Holder's method

2/10/2010

CRITICISM by some senators of Attorney General Eric Holder's decision to treat attempted airline bomber Umar Farouk Abdulmutallab as a prisoner to be handled according to U.S. standards of justice is unjustified.

When Mr. Abdulmutallab was arrested Dec. 25 in Detroit, he was questioned briefly and read the Miranda rights that cover anyone arrested on American soil.

Mr. Holder says he made the decision to handle Mr. Abdulmutallab in that fashion after consultation with the FBI. The Nigerian was clearly both an alleged criminal and a potential source of intelligence.

The charge by South Carolina Sen. Lindsey Graham and others is that in dealing with Mr. Abdulmutallab in that fashion - as opposed to labeling him an enemy combatant, turning him over to the military and the CIA, and grilling him with irregular methods such as waterboarding (as might have been his fate during the Bush administration) - the attorney general risked losing useful intelligence that could possibly have been extracted from the suspect.

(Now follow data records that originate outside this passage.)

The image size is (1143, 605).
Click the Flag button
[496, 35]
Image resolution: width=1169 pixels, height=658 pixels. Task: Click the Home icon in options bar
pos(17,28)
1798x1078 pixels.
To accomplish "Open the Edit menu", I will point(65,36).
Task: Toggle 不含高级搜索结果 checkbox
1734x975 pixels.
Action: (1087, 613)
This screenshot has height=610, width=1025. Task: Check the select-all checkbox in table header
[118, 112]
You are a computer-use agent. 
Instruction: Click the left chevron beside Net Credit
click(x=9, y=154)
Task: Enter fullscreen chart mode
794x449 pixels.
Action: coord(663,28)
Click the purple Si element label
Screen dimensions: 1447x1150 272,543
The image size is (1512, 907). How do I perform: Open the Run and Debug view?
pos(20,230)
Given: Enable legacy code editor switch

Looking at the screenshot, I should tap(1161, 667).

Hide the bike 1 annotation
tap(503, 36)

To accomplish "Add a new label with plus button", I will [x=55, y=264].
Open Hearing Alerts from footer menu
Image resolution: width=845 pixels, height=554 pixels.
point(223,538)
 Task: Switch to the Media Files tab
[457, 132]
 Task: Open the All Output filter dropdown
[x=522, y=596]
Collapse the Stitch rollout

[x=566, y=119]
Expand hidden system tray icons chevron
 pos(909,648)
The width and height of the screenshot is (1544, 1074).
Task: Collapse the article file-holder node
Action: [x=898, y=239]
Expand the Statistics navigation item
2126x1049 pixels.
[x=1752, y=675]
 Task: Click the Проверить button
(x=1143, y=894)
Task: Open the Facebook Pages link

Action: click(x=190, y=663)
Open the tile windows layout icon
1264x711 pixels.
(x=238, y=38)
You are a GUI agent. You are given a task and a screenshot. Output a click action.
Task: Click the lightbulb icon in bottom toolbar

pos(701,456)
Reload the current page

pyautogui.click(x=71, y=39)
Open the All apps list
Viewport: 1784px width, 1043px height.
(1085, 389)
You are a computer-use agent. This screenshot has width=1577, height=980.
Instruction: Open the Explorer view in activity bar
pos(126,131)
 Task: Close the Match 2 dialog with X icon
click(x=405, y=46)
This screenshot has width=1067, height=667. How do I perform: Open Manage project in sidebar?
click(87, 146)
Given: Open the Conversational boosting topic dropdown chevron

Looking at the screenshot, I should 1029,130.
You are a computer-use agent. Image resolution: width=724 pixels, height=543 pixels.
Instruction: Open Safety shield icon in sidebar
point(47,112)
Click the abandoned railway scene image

Mr. Holder's response has been twofold. First, if a convincing case is to be made against Mr. Abdulmutallab in U.S. civilian courts, as is appropriate, U.S. constitutional procedures assuring due process of law needed to be followed, as they were.

Second, it appears that Mr. Abdulmutallab has been influenced to provide considerable intelligence, not through torture but by the simple procedure of bringing some of his family members from Nigeria to the United States to encourage him to talk.

Some politicians' approach to the rule of law turns out to be without justification, as well as a threat to the principled functioning of U.S. justice.